**Data entries:**
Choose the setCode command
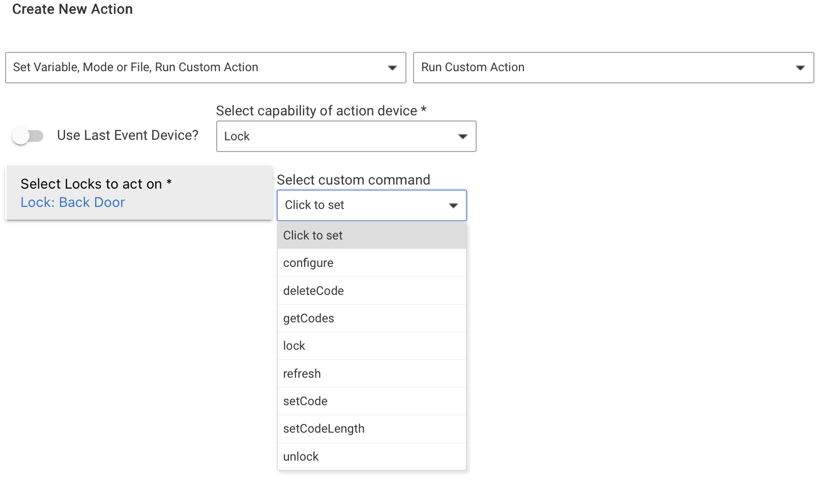This screenshot has height=484, width=819. [x=305, y=401]
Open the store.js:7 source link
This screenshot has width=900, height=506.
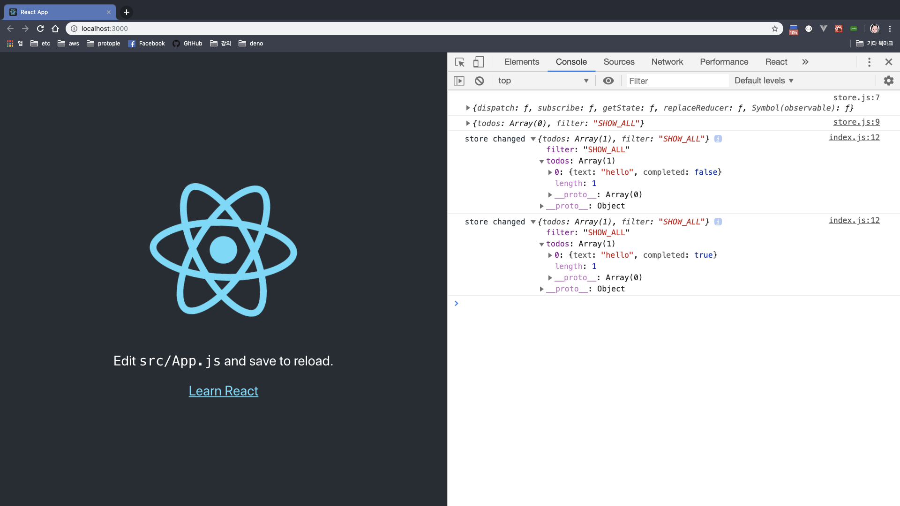coord(856,97)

**What you will do:** Return exactly the lines that begin with the one containing "Open the store.js:7 source link" and end with the final line of the data above; include no pictures.

**Worked solution:**
Open the store.js:7 source link
This screenshot has width=900, height=506.
coord(856,97)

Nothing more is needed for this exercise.